■ What you have to do: Two lines mark the range in the entries below: the one holding "[Instagram] (1070, 55)" and the one holding "Canada (274, 2403)". Set down those two and all lines between them, exactly.

Dataset records
== == ==

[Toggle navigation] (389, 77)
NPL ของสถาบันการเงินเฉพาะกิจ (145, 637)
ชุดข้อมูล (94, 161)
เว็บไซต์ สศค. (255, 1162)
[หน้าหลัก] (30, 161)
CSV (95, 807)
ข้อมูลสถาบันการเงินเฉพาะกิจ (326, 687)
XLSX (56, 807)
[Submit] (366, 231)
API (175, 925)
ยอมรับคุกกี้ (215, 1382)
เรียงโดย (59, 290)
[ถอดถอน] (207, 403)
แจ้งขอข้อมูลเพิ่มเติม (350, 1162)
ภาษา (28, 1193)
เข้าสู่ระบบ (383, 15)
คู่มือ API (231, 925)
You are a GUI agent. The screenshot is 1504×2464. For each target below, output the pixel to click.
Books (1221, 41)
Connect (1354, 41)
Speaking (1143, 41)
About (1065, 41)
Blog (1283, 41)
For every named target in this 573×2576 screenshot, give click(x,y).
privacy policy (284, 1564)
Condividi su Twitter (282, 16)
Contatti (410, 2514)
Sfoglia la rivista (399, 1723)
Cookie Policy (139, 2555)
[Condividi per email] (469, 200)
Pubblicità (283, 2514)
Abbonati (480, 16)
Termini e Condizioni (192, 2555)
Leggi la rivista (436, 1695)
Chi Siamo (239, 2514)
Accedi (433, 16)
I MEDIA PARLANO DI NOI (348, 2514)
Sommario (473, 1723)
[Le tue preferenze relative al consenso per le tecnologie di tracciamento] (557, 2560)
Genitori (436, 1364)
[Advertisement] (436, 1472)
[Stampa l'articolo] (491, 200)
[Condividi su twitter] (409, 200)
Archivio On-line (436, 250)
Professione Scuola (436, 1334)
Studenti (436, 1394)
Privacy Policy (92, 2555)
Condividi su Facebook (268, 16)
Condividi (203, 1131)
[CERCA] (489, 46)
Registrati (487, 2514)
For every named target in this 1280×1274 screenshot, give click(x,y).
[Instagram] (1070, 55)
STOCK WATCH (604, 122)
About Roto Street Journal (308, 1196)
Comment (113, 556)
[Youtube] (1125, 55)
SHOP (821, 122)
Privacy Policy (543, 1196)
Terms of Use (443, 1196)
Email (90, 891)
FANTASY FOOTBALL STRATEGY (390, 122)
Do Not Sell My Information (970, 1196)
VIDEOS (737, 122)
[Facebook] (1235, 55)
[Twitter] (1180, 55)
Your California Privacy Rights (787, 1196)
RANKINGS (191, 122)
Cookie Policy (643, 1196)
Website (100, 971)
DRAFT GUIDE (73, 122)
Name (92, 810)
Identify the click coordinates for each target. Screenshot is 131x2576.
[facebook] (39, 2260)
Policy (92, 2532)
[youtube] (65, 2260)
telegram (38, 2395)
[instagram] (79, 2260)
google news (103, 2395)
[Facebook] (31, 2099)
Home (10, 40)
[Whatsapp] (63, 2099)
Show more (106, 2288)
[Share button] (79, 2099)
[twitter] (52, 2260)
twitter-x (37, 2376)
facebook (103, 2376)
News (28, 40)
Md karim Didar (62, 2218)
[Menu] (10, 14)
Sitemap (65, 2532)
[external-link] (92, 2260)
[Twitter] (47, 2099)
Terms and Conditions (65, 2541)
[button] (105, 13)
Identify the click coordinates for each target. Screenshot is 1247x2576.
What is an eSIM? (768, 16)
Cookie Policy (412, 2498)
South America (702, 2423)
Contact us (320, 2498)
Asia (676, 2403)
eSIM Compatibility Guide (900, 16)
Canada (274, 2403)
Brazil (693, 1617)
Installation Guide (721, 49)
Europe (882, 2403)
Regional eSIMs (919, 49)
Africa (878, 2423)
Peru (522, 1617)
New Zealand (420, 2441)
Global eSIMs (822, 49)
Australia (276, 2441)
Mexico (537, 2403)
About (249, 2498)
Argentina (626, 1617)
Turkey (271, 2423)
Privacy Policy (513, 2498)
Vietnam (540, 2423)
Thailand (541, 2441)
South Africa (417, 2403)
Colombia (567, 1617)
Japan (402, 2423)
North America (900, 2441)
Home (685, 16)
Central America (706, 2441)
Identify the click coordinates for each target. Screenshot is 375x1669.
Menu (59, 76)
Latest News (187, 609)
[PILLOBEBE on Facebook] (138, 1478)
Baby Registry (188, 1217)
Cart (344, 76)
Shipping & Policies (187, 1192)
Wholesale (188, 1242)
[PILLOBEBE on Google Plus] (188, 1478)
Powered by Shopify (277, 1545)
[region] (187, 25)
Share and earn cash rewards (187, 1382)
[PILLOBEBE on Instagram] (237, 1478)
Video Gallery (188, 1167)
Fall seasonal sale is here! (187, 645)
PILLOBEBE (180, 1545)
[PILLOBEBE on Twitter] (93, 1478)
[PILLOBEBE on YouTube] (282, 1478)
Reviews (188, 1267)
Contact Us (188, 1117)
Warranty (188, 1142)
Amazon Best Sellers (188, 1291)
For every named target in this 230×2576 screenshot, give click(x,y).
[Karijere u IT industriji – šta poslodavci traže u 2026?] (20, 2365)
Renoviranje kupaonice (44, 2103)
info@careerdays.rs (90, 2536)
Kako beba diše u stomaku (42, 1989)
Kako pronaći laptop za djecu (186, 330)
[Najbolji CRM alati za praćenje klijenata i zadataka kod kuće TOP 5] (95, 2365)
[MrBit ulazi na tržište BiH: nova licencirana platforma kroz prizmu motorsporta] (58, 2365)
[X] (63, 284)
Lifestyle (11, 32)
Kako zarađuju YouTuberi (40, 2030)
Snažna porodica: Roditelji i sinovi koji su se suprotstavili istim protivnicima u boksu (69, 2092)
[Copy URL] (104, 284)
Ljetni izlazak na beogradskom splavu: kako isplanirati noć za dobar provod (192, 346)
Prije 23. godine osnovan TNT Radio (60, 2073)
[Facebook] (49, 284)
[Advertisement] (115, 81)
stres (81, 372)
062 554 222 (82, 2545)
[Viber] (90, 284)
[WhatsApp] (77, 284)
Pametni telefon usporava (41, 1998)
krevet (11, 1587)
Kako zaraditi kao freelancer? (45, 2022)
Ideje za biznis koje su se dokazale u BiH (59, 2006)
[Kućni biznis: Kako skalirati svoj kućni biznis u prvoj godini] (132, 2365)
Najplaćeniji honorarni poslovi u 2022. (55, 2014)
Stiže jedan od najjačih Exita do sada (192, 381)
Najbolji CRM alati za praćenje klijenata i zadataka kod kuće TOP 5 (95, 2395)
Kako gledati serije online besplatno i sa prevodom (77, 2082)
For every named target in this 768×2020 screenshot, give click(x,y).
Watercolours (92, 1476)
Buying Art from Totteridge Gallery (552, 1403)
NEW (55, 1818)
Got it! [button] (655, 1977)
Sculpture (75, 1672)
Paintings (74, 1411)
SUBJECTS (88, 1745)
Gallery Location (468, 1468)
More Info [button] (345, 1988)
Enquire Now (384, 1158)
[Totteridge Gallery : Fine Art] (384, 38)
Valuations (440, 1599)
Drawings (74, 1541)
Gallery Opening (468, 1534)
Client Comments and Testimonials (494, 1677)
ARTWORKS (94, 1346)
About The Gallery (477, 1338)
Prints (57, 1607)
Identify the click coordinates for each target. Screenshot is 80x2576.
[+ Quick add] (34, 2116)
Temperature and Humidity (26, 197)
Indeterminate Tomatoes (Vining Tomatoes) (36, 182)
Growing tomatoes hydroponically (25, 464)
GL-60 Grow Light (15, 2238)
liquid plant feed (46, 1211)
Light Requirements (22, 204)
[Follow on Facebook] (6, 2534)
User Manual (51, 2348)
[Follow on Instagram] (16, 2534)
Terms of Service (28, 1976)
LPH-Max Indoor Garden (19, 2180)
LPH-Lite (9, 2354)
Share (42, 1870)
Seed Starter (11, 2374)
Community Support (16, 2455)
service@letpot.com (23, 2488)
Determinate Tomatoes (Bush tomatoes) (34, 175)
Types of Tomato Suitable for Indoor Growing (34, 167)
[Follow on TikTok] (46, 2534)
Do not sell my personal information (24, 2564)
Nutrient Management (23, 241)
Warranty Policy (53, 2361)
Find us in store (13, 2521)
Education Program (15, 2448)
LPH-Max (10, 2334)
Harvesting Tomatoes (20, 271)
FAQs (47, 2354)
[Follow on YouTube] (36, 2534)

== == ==

■ Solution to this task:
[Instagram] (1070, 55)
STOCK WATCH (604, 122)
About Roto Street Journal (308, 1196)
Comment (113, 556)
[Youtube] (1125, 55)
SHOP (821, 122)
Privacy Policy (543, 1196)
Terms of Use (443, 1196)
Email (90, 891)
FANTASY FOOTBALL STRATEGY (390, 122)
Do Not Sell My Information (970, 1196)
VIDEOS (737, 122)
[Facebook] (1235, 55)
[Twitter] (1180, 55)
Your California Privacy Rights (787, 1196)
RANKINGS (191, 122)
Cookie Policy (643, 1196)
Website (100, 971)
DRAFT GUIDE (73, 122)
Name (92, 810)
Identify the click coordinates for each target. Screenshot is 131x2576.
[facebook] (39, 2260)
Policy (92, 2532)
[youtube] (65, 2260)
telegram (38, 2395)
[instagram] (79, 2260)
google news (103, 2395)
[Facebook] (31, 2099)
Home (10, 40)
[Whatsapp] (63, 2099)
Show more (106, 2288)
[Share button] (79, 2099)
[twitter] (52, 2260)
twitter-x (37, 2376)
facebook (103, 2376)
News (28, 40)
Md karim Didar (62, 2218)
[Menu] (10, 14)
Sitemap (65, 2532)
[external-link] (92, 2260)
[Twitter] (47, 2099)
Terms and Conditions (65, 2541)
[button] (105, 13)
Identify the click coordinates for each target. Screenshot is 1247x2576.
What is an eSIM? (768, 16)
Cookie Policy (412, 2498)
South America (702, 2423)
Contact us (320, 2498)
Asia (676, 2403)
eSIM Compatibility Guide (900, 16)
Canada (274, 2403)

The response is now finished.